● EXCERPT TO READ

Construction of secondary iontronic wrinkles

Owing to the high solubility of 3,4-ethylenedioxythiophene (EDOT) in [EMIm][TFSI] (i.e., the IL used in this work), the IL @primary patterns can be developed as microreactor vessels for the synthesis of PEDOT, as shown in Supplementary Fig. 7. The resultant PEDOT deposited on the primary patterns is shown in Fig. 4a–c. The IL droplets first absorbed EDOT vapor and then processed it with oxidative polymerization in the presence of iodine vapor. Thereafter, IL-doped PEDOT was synthesized, and secondary wrinkles appeared simultaneously, as shown in Fig. 4b. Notably, when the primary patterns contained a lower or higher molar ratio of IL (i.e., relative to the molar ratios of An-PIL to IL in Fig. 4a, c, which were 1:1 and 1:5, respectively), the IL droplets will not be secreted onto primary patterns as in Fig. 2, and therefore, the EDOT vapor was rarely absorbed on the surfaces of primary patterns; ultimately no PEDOT was generated in Fig. 4a and a few randomly distributed grainy PEDOT appeared in Fig. 4c. Subsequently, microscopic attenuated total reflection infrared spectroscopy (ATR) was used to characterize the surface component variations of IL droplets @primary patterns after vapor oxidative polymerization of PEDOT (Fig. 4d). The characteristic peaks at 1726 cm−1 were assigned to ester groups of the BA segments on An-PIL, and bands located at 1340 and 1184 cm−1 were attributed to asymmetric and symmetric stretching vibrations of the O = S = O groups of TFSI, respectively. In addition, the peak at 1049 cm−1 was the characteristic stretching vibration of S-N-S moieties in TFSI anions39,40. Since the chemical structure of the IL was similar to that of An-PIL, there were no significant changes in the characteristic peaks after photodimerization and heating of the iontronic host, as shown in the spectra of IL @primary patterns. Moreover, new peaks at 1534, 1397, and 1250 cm−1 were attributed to the C=C and C-C stretching vibrations of the quinoid structure of the thiophene ring, respectively. In addition, the band at approximately 1250 cm−1 was due to C–O–C bond stretching in the ethylene dioxy (alkylene dioxy) group. This series of bands was consistent with the literature41,42, suggesting formation of the IL-doped PEDOT.

● EXTRACTED DATA
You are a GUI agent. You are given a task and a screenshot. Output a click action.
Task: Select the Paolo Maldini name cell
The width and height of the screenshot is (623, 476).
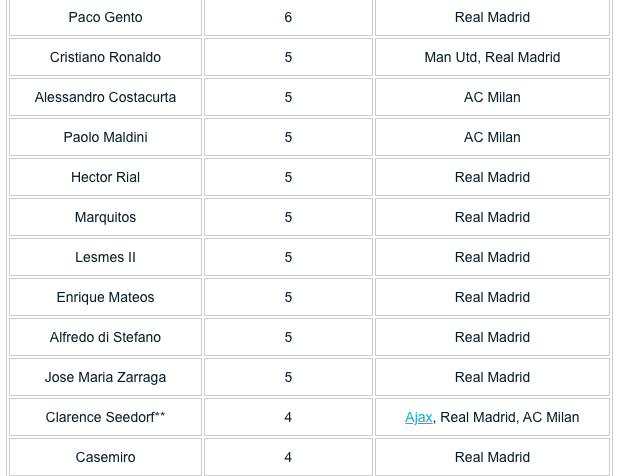105,137
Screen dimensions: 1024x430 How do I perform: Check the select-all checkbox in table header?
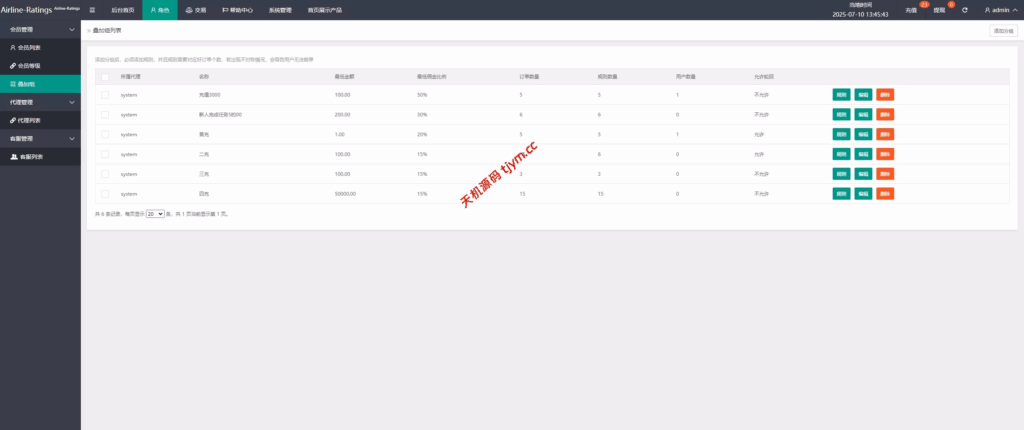click(x=105, y=76)
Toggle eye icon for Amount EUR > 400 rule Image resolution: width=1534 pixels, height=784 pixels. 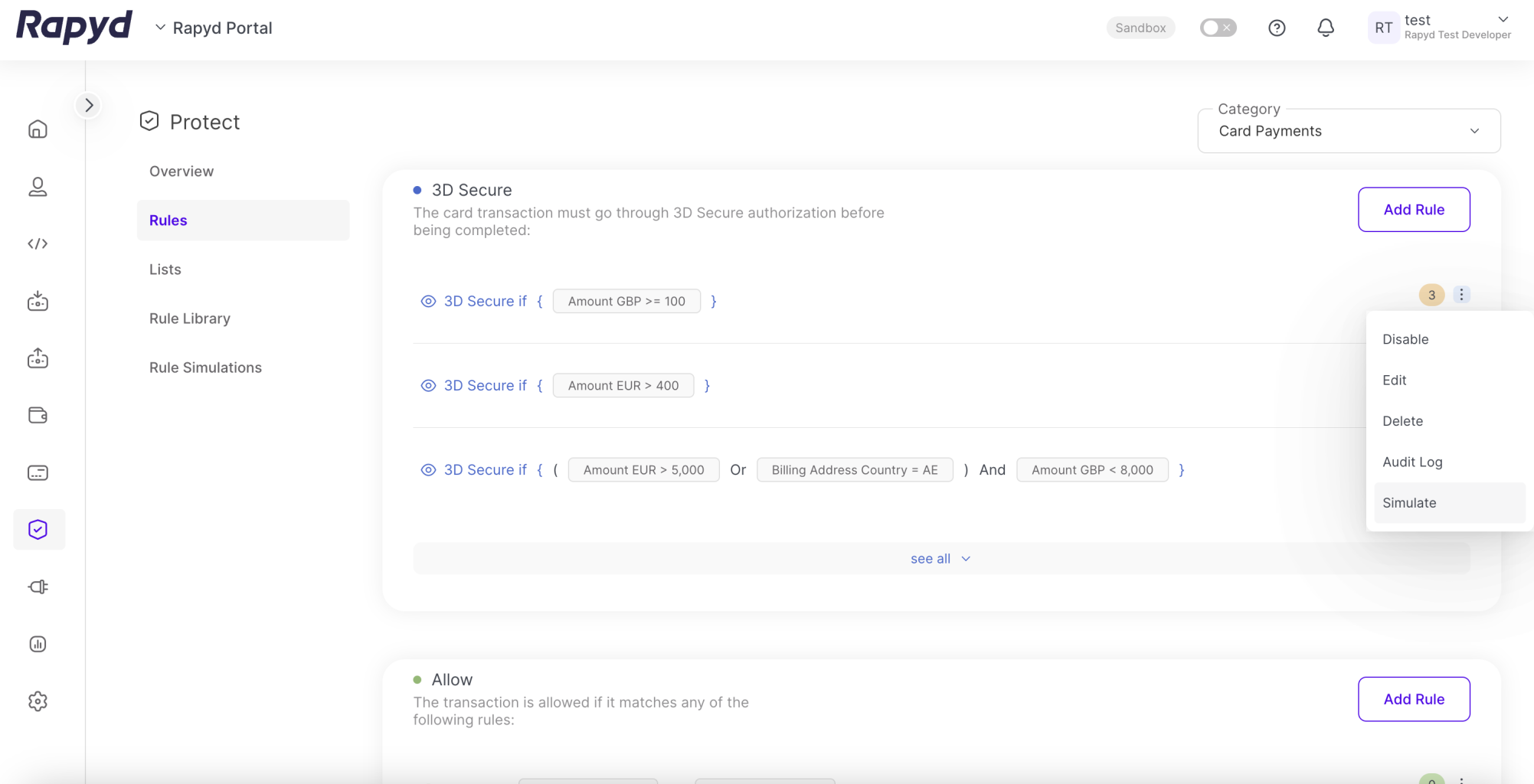[428, 386]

● PROBLEM DETAILS
List every wavenumber, in cm−1, that the text on secondary iontronic wrinkles reports, giving each value once. The records have no connection to the text.

● RESPONSE TO THIS EXERCISE
1726, 1340, 1184, 1049, 1534, 1397, 1250